La photographie
Editeur : Du Grand Est
Aucun photographe-poète ne photographie un visage, un arbre ou le bleu du ciel , non seulement parce qu'au lieu de saisir quelque chose, il l'abrite ; mais plus radicalement encore parce que son attention ne se fixe pas sur quelque chose ou quelqu'un : elle est une modalité de l'espace, un rythme, la dimension espérée d une rencontre. Non pas photographier la cheminée qui se dégage sur le ciel mais la présence à partir de laquelle elle apparaît, et qui porte les nuages d'une blancheur aux contours fluctuants, le bleu du ciel dans son azur le plus calme et le plus réjouissant et les dessins de branches d'arbres qui se montrent dans leur étrangeté solitaire enfin reconnue.

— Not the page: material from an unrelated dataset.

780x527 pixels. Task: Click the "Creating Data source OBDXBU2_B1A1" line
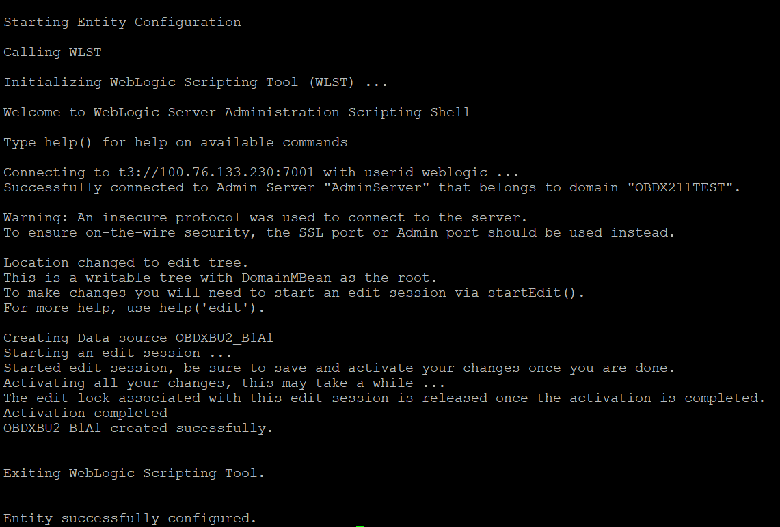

Présence nommée comme cet équilibre qui devient le don spacieux où s'abriter. Photographier en une telle guise repose sur un émerveillement devant le fait que quelque chose soit et vienne à être de telle manière que nous en sommes les témoins et les gardiens. La photographie-poème devient parole quand, enfin, elle ne cherche plus à signifier, ne tente pas de qualifier, mais montre, comme le dit Martin Heidegger, en portant « aux sites de la pure sidération jusqu'au maintien en l'injonction par lequel s'en vient le souffle du silence, et où tout va, ajointé à son rythme, au devant de la destination ».